PBS Interview; The Redacting and Selection of Wikileaks documents by the Corporate Media

PBS Interview; The Redacting and Selection of Wikileaks documents by the Corporate Media
[globalresearch.ca] GROSS: Were you surprised to hear that Senator Lieberman had suggested the Justice Department investigate the New York Times?

Mr. SANGER: No, in fact, I had suspected that we would probably hear more calls like this at various points in this debate, and I think most people recognized that what the Times was trying to do was make sense of an enormous mass of material that was out in the world anyway.

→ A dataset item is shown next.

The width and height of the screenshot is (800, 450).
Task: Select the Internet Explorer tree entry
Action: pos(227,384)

If we had done nothing, if we had ignored it, I think it would have looked strange. I think that also would have been irresponsible. It is the responsibility of American journalism, back to the founding of this country, to get out and try to grapple with the hardest issues of the day and to do it independently of the government.

And we can argue for a long time whether this material ever should have leaked, and I have a lot of concerns about the leakage of classified information. I've also got a lot of concerns about the over-classification of information. But the fact of the matter was that this information's out there.

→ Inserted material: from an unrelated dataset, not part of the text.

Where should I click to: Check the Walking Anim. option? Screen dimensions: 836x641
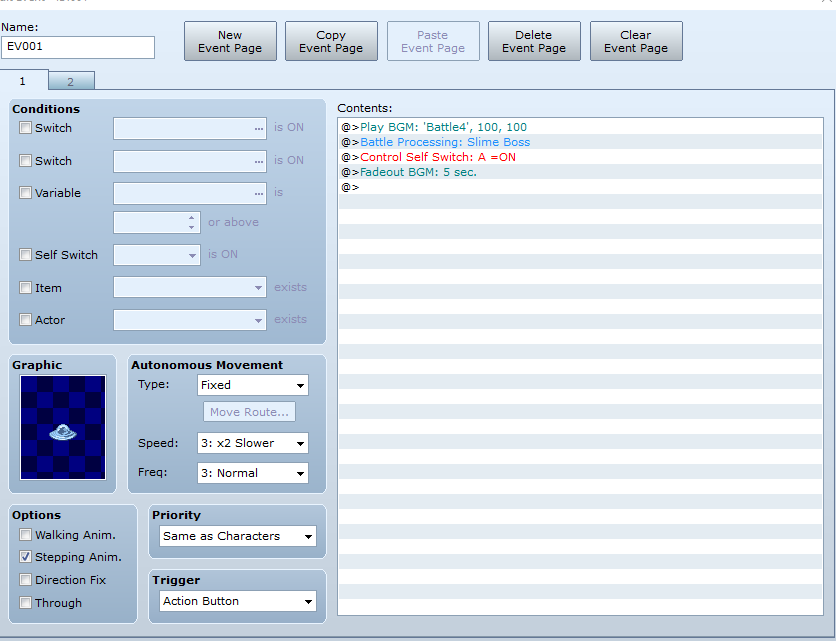[x=25, y=534]
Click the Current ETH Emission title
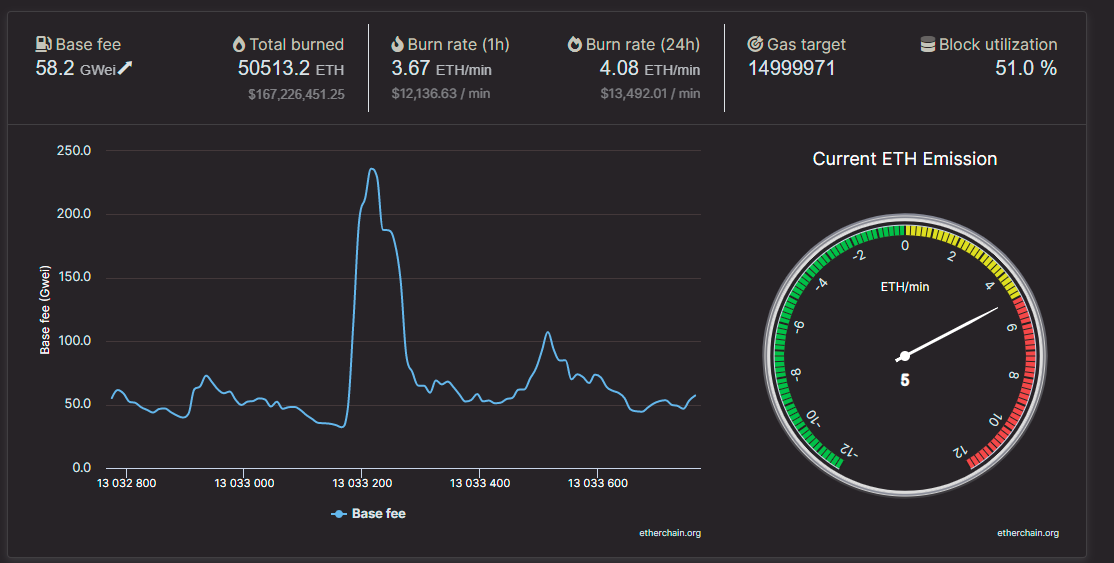The height and width of the screenshot is (563, 1114). click(x=904, y=159)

GROSS: Let me quote something that Julian Assange just wrote in an op-ed piece that was published in Australia, and he is an Australian citizen. He wrote: WikiLeaks is not the only publisher of the U.S. embassy cables. Other media outlets, including Britain's The Guardian, the New York Times, El Pais in Spain and Der Spiegel in Germany have published the same redacted cables, yet it is WikiLeaks, as the coordinator of these other groups, that has copped the most vicious attacks and accusations from the U.S. government and its acolytes.

The Australian Prime Minister Gillard and U.S. Secretary of State Hillary Clinton have not had a word of criticism for the other media organizations. That is because the Guardian, the New York Times and Der Spiegel are old and large, while WikiLeaks is as yet young and small.

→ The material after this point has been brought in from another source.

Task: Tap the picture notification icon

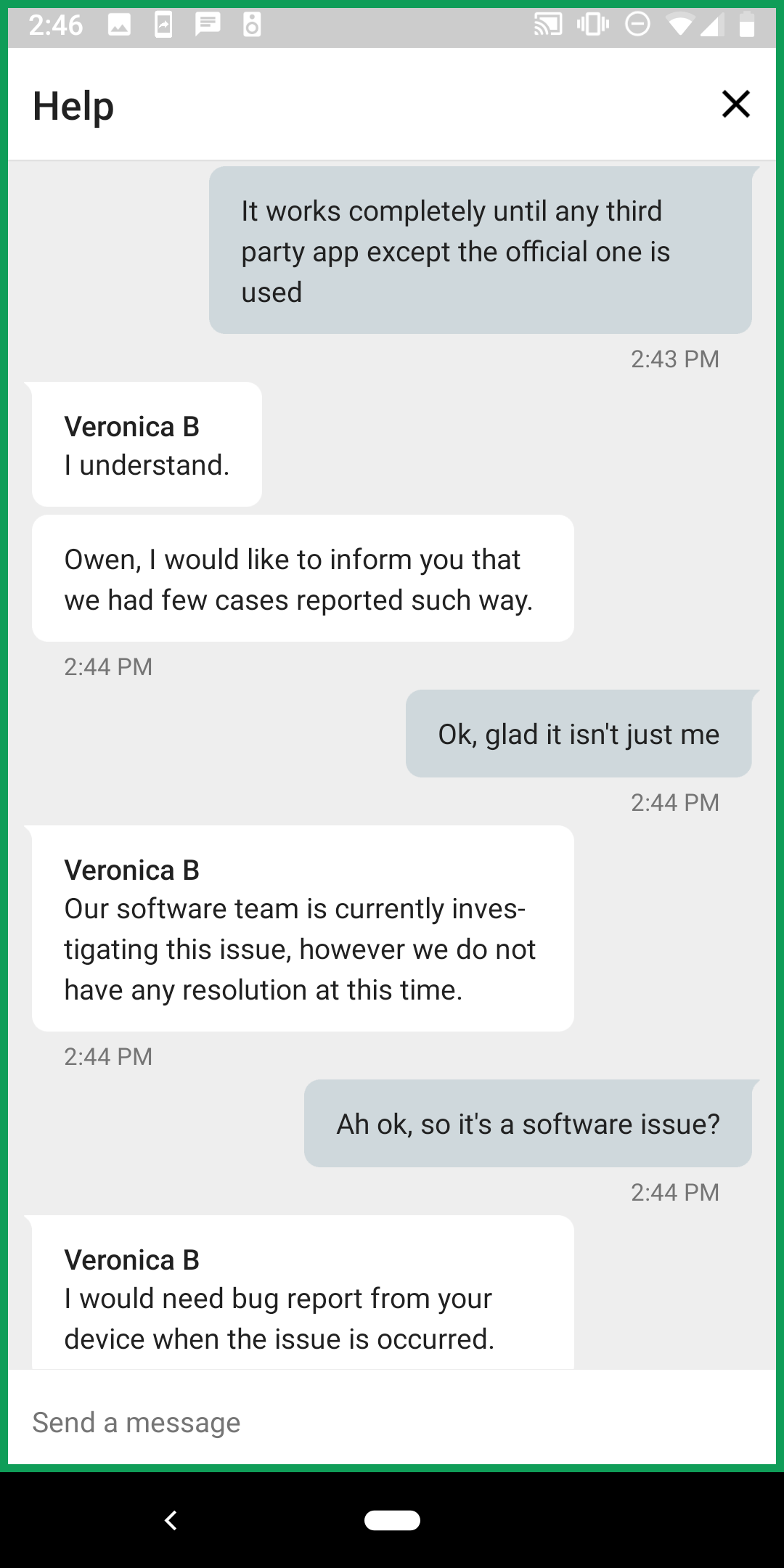Action: 119,25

Do you consider Julian Assange a journalist?

Mr. SANGER: I don't, and the reason is that I believe what journalists do is not only dig out information but filter it, explain it, put it in context, do those things that you've come to expect of the New York Times and other great American newspapers and other media organizations for many decades. That's a very different thing from simply downloading a computer system and throwing it out onto the World Wide Web.

He's coming to this with a political motivation. As journalists at the Times and elsewhere, we are not. We are coming at this to explain the world. He was trying, as - just to use his own words, to embarrass the United States and make clear that America's actions are different than its rhetoric.

Well, in fact when you look through these documents, America's actions are pretty consistent with its rhetoric.